In [2]:
from fastapi import FastAPI
from pydantic import BaseModel
from transformers import AutoTokenizer, AutoModelForCausalLM
import torch
import time

model_path = "./mistral-combined-finetuned-weights"

tokenizer = AutoTokenizer.from_pretrained(model_path, local_files_only=True)
model = AutoModelForCausalLM.from_pretrained(
    model_path,
    torch_dtype=torch.float16,
    device_map="auto",
    local_files_only=True
)
model.eval()

# Initialize FastAPI
app = FastAPI(title="Financial Risk Analysis API")

# Define request schema
class AnalysisRequest(BaseModel):
    input_text: str
    max_new_tokens: int = 512
    temperature: float = 0.7
    top_p: float = 0.95

# Define your inference function
def generate_analysis(input_data: str, max_new_tokens=512, temperature=0.7, top_p=0.95):
    prompt = (
        "You are an expert financial risk analyst.

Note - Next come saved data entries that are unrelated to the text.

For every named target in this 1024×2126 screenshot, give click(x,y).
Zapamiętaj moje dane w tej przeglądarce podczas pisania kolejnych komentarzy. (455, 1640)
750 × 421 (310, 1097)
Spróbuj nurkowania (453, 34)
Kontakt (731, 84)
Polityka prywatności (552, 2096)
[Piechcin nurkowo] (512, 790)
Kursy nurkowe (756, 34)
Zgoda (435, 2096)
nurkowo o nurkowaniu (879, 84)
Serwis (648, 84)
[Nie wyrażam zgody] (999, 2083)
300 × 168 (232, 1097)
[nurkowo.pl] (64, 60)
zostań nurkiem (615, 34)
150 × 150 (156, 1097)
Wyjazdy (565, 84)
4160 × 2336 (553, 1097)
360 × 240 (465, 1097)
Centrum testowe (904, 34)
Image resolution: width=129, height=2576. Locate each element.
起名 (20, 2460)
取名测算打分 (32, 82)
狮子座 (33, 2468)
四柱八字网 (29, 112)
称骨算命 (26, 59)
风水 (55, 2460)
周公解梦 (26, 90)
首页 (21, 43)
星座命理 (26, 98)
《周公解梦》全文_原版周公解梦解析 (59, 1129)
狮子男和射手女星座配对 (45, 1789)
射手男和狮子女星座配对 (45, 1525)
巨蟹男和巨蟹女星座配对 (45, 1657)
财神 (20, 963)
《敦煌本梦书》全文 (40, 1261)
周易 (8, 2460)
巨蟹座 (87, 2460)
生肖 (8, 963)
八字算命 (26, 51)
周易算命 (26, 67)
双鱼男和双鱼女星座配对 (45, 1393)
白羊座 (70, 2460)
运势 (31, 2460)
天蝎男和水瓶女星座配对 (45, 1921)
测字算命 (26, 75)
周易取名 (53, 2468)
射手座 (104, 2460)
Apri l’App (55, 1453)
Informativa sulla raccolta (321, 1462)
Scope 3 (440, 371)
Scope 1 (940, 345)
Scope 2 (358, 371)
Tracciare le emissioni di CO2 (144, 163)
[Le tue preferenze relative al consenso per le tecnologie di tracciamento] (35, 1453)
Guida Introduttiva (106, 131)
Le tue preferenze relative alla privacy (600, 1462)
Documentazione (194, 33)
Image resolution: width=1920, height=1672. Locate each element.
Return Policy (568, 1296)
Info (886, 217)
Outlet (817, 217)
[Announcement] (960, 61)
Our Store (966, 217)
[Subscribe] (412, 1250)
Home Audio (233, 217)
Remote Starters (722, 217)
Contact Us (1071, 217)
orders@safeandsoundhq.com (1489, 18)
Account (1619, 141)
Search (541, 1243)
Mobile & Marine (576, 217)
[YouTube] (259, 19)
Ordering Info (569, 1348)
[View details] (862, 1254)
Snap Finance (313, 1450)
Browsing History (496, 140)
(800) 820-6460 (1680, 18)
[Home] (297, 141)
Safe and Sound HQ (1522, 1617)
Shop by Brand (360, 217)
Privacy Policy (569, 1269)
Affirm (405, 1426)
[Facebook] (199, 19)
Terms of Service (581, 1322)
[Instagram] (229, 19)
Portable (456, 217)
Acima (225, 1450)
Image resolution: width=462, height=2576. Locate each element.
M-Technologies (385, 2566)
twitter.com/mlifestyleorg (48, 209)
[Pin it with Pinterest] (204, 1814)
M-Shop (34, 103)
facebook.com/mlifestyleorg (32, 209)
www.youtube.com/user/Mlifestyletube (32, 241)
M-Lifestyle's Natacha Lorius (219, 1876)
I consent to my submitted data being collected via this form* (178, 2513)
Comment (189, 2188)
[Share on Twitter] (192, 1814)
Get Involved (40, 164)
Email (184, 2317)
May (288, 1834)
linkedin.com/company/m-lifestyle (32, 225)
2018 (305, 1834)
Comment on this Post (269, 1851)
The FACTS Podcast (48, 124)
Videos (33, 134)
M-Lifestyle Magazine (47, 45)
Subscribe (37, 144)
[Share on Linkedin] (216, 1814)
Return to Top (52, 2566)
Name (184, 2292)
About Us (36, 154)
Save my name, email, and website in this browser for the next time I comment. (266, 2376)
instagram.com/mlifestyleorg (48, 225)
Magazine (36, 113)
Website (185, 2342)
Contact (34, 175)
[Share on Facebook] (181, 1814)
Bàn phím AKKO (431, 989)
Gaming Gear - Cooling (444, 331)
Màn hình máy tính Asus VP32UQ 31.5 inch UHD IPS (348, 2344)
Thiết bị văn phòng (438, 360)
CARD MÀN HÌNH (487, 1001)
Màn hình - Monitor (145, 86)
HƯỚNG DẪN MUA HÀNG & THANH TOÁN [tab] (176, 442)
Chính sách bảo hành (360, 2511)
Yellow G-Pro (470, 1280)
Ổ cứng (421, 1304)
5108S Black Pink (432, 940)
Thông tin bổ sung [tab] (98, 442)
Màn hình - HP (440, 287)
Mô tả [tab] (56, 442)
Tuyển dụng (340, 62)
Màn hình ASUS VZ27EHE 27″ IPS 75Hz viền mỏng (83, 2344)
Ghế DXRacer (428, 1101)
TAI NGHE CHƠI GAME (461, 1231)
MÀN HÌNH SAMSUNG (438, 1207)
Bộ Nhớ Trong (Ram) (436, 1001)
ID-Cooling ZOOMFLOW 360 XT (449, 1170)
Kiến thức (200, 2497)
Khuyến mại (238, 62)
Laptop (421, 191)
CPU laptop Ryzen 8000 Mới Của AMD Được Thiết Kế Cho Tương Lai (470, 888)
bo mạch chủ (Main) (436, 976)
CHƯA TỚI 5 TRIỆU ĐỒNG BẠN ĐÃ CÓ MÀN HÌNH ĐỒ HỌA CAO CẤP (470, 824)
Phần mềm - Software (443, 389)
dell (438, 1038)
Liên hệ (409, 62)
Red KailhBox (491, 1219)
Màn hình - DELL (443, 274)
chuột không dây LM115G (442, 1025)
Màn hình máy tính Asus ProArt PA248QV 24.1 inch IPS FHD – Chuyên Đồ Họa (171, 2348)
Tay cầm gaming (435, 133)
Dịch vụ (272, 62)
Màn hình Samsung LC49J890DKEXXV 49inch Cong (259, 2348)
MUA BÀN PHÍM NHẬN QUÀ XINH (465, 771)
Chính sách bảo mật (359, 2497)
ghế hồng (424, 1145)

Analyze the provided text for financial risks, "
        "and output a structured assessment in JSON format including risk detection, specific risk flags, "
        "financial exposure details, and analysis notes. "
        f"{input_data}"
    )

    inputs = tokenizer(prompt, return_tensors="pt").to(model.device)

    with torch.no_grad():
        start = time.time()
        outputs = model.generate(
            **inputs,
            max_new_tokens=max_new_tokens,
            do_sample=True,
            temperature=temperature,
            top_p=top_p,
            pad_token_id=tokenizer.eos_token_id
        )
        end = time.time()

    result = tokenizer.decode(outputs[0], skip_special_tokens=True)
    print(f"\n⏱️ Generation time: {end - start:.2f} seconds")
    return result

# Define the endpoint
@app.post("/analyze")
def analyze_risk(request: AnalysisRequest):
    output = generate_analysis(
        input_data=request.input_text,
        max_new_tokens=request.max_new_tokens,
        temperature=request.temperature,
        top_p=request.top_p
    )
    return {"analysis": output}




Loading checkpoint shards:   0%|          | 0/3 [00:00<?, ?it/s]

Some parameters are on the meta device because they were offloaded to the cpu and disk.


uvicorn main:app --reload --host 0.0.0.0 --port 8000